Consistent with its previous rulings on the Labor Code, on May 23 the California Supreme Court held, in Naranjo v. Spectrum Security Services, Inc., that an employee who successfully sues to recover unpaid meal premiums under Labor Code § 226.7 will also be entitled to derivative wage statement and waiting time penalties under Labor Code sections 226 and 203, respectively. When it comes to meal breaks – and potentially rest breaks too, although the court did not say so explicitly – the rule in California is now three penalties for the price of one substantive violation.
The Naranjo plaintiffs alleged a series of meal period violations, premised on the employer’s failure to maintain a compliant on-duty meal period policy.
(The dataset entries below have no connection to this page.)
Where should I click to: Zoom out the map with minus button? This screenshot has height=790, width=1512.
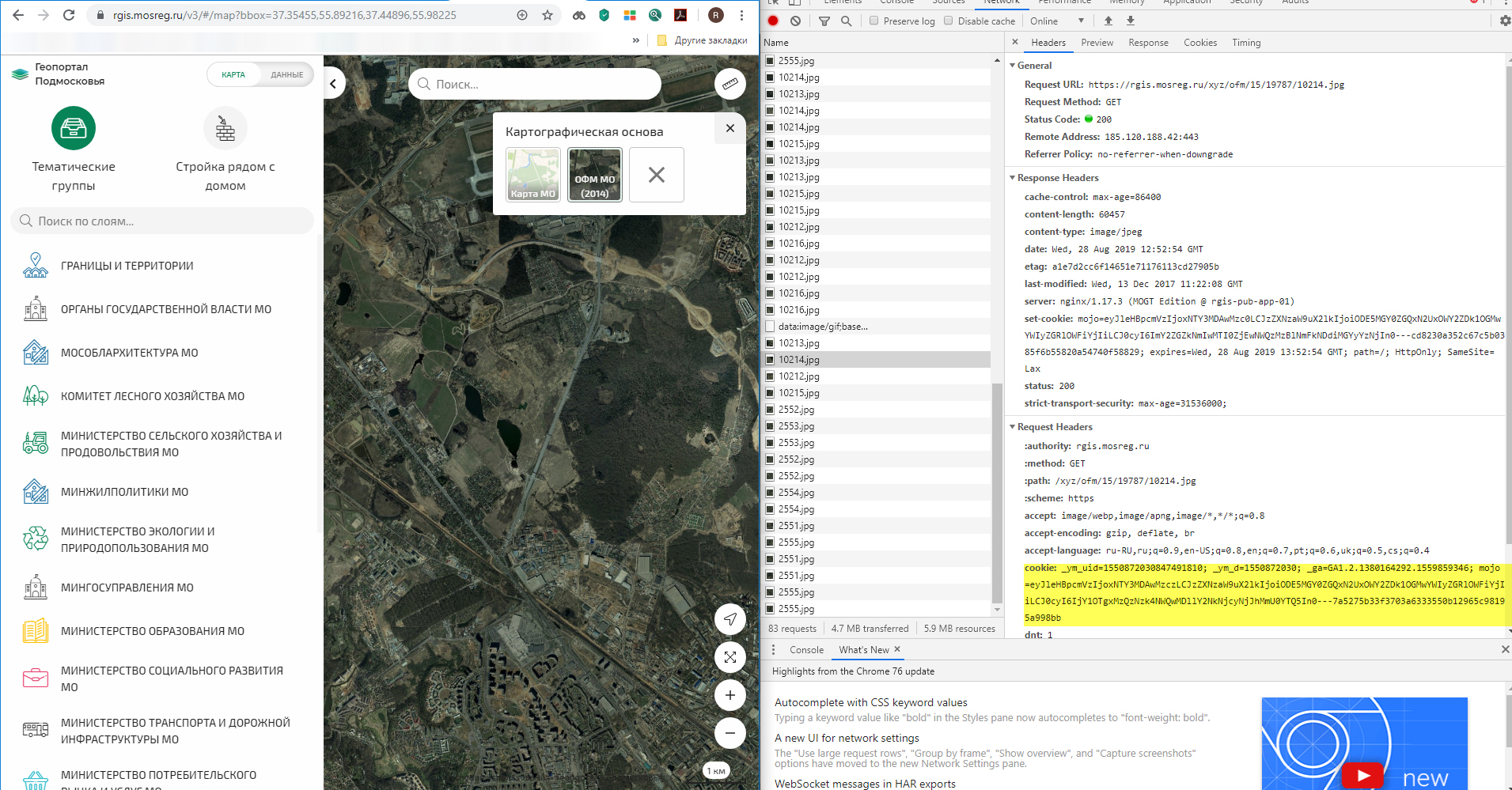[729, 733]
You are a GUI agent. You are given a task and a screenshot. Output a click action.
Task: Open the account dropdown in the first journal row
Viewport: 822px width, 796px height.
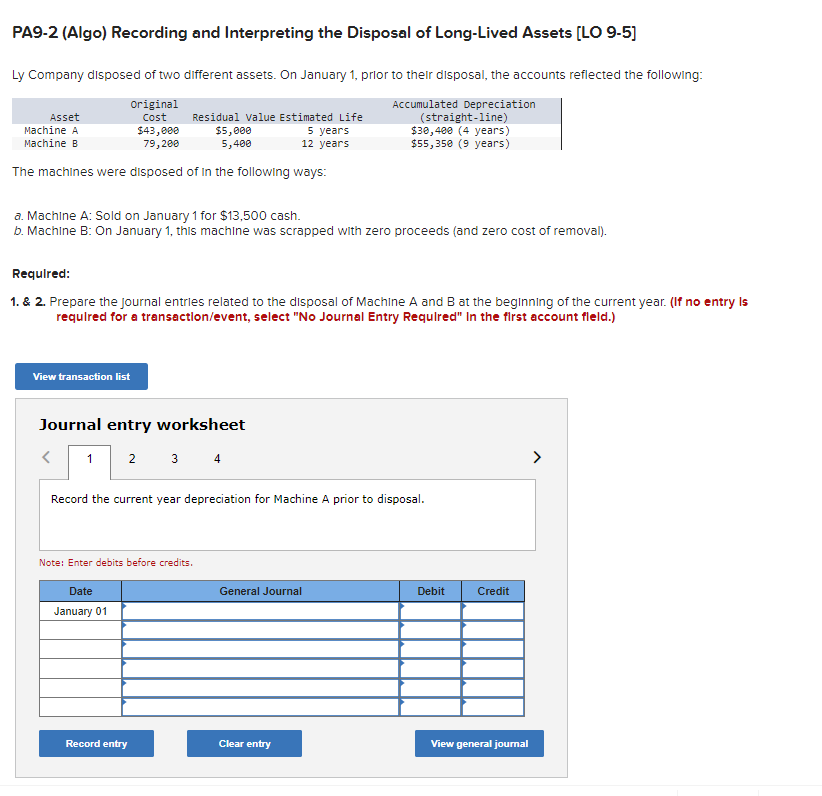tap(123, 607)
The case proceeded to a bench trial, where the court concluded that the class members were entitled to a one-hour premium for each workday the noncompliant meal break policy was in effect, as required by Labor Code § 226.7. The trial court also concluded that because those payments were not reflected in the employees’ wage statements, and that because this failure was “knowing and intentional,” the meal period violation triggered a derivative wage statement penalty under Labor Code § 226(e), as well as an award of attorneys’ fees to the plaintiffs’ counsel. Despite the plaintiffs’ request, however, the trial court declined to award waiting time penalties for failure to pay all wages due upon termination under Labor Code § 203, reasoning that the failure to pay meal premiums was not “willful” as required by that statute.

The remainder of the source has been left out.